Von einem DTM-Engagement wird Michael Schumacher dringend abgeraten

Formel 1 2012

— 06.10.2012

Surer rät Schumacher von der DTM ab

Für Mercedes wäre Michael Schumacher in der DTM, als Teamkollege von Bruder Ralf, ein PR-Traum, aber Experte Marc Surer rät davon dringend ab



Seinen Formel-1-Overall wird Michael Schumacher am Jahresende an den Nagel hängen, aber ob er auch seine aktive Rennfahrer-Karriere insgesamt beenden wird, hat der 43-Jährige noch nicht bekannt gegeben. Das führt bei seinen Fans unweigerlich zu Wunschszenarien wie zum Beispiel einem gemeinsamen Mercedes-DTM-Team mit Bruder Ralf als Stallgefährte.

Ist die DTM grundsätzlich eine Option für einen siebenmaligen Formel-1-Weltmeister? "Nein. Das wird er sich nicht antun", antwortet Experte Marc Surer klipp und klar. Der Schweizer kann sich nämlich nicht vorstellen, dass so ein Wechsel von Erfolg gekrönt wäre: "Du kannst nicht in eine andere Kategorie absteigen und denken, dass du gut sein wirst, nur weil du Formel-1-Fahrer bist.
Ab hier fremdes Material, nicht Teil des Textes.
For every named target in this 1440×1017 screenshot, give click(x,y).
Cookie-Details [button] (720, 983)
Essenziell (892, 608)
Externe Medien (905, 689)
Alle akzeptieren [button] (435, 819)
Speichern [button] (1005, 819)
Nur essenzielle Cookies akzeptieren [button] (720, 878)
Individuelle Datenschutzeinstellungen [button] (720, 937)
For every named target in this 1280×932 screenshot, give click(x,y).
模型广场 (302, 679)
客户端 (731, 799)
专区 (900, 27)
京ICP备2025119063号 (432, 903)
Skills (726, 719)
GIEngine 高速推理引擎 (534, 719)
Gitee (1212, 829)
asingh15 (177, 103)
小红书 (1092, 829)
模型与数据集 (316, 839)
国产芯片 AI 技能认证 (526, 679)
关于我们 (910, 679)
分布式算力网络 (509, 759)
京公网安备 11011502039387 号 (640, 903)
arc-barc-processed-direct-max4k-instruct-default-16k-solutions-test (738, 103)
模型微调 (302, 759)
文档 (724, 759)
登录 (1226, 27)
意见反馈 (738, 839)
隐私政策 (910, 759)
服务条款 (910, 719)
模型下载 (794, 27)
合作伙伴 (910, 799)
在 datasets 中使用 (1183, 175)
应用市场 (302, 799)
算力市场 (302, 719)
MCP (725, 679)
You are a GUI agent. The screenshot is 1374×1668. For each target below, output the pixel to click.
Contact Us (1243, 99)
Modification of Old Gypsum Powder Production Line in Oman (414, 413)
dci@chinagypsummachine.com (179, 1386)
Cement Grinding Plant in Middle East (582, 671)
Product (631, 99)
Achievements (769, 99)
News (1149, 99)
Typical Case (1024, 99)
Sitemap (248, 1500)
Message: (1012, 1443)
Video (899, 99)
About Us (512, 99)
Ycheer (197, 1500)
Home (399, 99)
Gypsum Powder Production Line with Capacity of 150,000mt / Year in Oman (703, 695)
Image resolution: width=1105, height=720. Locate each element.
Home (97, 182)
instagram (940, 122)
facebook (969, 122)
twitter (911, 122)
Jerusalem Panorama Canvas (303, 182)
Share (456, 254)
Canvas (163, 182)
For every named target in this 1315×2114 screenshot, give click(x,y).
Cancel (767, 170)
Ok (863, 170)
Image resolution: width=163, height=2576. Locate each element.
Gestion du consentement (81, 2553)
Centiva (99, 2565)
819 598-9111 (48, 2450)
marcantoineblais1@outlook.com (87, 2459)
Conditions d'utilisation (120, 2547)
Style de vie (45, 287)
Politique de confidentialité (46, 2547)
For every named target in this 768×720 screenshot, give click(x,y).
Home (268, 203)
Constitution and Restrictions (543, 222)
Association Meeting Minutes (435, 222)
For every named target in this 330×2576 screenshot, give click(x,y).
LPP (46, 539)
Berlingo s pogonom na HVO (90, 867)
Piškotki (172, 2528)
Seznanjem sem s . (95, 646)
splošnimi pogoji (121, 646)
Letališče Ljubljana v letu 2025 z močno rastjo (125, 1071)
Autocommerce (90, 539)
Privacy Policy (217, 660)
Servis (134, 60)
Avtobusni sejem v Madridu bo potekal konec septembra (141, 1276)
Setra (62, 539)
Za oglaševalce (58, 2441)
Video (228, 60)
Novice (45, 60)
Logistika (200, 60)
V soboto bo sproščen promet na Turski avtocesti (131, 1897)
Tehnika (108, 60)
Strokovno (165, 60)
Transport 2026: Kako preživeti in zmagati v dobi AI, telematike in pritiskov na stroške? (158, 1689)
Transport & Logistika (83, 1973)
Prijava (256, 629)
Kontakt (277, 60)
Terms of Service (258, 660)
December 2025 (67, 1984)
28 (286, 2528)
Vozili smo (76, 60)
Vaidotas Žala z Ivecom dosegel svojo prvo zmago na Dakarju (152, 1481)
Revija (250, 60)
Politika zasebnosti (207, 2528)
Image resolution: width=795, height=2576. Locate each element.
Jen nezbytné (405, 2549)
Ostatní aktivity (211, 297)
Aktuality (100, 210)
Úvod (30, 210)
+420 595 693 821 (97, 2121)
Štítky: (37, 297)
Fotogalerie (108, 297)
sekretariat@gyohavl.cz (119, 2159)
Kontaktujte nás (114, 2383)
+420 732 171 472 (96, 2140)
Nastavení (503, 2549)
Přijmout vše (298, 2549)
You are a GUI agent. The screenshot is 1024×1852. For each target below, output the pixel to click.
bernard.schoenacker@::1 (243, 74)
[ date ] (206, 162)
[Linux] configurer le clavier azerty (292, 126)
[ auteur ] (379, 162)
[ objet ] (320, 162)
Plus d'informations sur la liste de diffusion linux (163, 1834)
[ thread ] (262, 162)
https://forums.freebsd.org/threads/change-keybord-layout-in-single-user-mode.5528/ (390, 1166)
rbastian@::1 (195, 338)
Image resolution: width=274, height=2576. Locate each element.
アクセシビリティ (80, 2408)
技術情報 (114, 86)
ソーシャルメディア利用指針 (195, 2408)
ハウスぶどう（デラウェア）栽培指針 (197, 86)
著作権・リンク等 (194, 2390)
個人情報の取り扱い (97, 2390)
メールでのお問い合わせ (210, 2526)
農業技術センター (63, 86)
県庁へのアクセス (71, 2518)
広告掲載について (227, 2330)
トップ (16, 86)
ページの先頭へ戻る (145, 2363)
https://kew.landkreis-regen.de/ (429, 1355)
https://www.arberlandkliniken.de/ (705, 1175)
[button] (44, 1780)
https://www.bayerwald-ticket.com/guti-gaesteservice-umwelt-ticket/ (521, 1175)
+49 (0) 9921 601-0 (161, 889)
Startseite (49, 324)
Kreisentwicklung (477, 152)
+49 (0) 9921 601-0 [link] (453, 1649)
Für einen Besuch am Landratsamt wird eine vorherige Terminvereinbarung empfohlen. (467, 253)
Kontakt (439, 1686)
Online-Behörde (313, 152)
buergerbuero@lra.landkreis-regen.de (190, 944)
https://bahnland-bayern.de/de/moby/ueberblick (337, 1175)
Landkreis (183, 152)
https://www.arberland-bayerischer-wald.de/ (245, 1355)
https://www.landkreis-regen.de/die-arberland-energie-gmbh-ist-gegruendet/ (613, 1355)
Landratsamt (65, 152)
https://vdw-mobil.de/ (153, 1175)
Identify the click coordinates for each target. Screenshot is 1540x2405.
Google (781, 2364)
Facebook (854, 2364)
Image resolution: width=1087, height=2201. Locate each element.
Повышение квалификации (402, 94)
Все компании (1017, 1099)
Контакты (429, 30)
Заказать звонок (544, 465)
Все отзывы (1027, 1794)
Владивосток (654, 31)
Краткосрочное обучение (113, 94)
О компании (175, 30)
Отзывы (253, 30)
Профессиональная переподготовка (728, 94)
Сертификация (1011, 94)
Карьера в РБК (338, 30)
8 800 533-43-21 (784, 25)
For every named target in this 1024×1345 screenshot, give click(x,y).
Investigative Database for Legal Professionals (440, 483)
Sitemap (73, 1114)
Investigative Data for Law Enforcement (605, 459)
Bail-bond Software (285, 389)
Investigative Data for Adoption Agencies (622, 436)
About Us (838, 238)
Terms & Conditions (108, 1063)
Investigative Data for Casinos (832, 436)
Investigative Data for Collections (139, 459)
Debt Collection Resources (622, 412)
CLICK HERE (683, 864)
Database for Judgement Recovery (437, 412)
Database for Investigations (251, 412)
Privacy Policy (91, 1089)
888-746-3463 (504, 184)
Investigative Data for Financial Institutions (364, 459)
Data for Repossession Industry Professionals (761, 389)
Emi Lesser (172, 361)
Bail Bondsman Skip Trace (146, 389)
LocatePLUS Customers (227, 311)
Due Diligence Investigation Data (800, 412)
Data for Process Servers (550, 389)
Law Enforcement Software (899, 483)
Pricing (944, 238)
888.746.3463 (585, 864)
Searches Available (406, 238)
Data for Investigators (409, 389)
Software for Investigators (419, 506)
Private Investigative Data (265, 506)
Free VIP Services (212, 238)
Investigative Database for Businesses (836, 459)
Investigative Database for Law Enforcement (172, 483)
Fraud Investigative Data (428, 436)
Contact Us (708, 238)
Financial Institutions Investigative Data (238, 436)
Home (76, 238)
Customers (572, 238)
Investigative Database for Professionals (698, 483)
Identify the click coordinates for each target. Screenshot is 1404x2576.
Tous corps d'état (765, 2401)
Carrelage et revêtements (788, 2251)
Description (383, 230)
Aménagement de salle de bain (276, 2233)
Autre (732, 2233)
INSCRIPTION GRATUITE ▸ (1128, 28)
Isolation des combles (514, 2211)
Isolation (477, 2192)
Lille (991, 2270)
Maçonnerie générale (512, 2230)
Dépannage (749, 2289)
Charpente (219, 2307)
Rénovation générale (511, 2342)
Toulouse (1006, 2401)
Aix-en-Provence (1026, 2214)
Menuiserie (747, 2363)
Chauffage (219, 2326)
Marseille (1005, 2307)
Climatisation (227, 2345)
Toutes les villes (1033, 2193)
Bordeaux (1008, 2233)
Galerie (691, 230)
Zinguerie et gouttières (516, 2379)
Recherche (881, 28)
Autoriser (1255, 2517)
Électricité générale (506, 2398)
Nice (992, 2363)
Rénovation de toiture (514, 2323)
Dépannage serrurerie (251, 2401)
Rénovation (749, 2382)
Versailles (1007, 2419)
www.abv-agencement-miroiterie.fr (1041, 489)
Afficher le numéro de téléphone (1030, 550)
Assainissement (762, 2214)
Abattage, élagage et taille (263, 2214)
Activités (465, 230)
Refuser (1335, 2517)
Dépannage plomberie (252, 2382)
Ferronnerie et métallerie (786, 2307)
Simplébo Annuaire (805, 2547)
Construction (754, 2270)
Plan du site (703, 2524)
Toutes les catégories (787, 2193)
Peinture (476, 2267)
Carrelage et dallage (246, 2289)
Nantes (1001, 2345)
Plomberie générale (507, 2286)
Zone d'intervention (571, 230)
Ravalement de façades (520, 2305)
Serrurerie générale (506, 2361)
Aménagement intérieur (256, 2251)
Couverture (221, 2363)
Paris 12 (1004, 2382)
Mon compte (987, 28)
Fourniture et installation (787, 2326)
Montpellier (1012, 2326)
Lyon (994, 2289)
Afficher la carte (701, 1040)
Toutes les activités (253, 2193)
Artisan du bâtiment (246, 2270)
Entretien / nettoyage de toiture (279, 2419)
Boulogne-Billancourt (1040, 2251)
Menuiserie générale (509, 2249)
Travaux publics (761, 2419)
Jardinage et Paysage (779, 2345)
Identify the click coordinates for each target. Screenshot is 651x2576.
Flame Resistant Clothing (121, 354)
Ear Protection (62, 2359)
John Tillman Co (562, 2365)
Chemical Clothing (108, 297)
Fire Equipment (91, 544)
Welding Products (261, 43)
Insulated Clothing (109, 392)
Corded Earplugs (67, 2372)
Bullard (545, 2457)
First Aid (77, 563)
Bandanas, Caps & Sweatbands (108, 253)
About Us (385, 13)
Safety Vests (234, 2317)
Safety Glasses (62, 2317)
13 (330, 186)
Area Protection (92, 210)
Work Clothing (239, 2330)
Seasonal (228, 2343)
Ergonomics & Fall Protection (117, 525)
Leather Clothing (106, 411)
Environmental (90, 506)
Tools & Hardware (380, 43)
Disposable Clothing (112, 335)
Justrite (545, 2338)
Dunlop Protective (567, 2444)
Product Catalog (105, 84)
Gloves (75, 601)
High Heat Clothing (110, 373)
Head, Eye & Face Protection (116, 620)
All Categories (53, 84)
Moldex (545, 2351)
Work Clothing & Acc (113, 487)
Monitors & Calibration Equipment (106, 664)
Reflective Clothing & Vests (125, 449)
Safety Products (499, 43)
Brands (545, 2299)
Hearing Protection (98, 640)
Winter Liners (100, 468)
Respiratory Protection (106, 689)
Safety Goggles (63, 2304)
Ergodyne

Das sind alles Spezialisten in diesen Autos."

"Diese Fahrzeuge haben ihre eigenen Grenzwerte, und diese Grenzwerte sind viel niedriger als bei einem Formel-1-Auto. Deswegen kannst du den Skill, den du in der Formel 1 brauchst, mit 300 am Limit durch eine Kurve wie die R130 zu fahren, verwerfen. Das gibt's da nicht. Ein Tourenwagen ist ja nicht einfach zu fahren, aber du musst genau wissen, wie du mit den Reifen umgehst, wie das Auto eingestellt sein sollte. Das ist ein ganz eigener Fahrstil", begründet Surer.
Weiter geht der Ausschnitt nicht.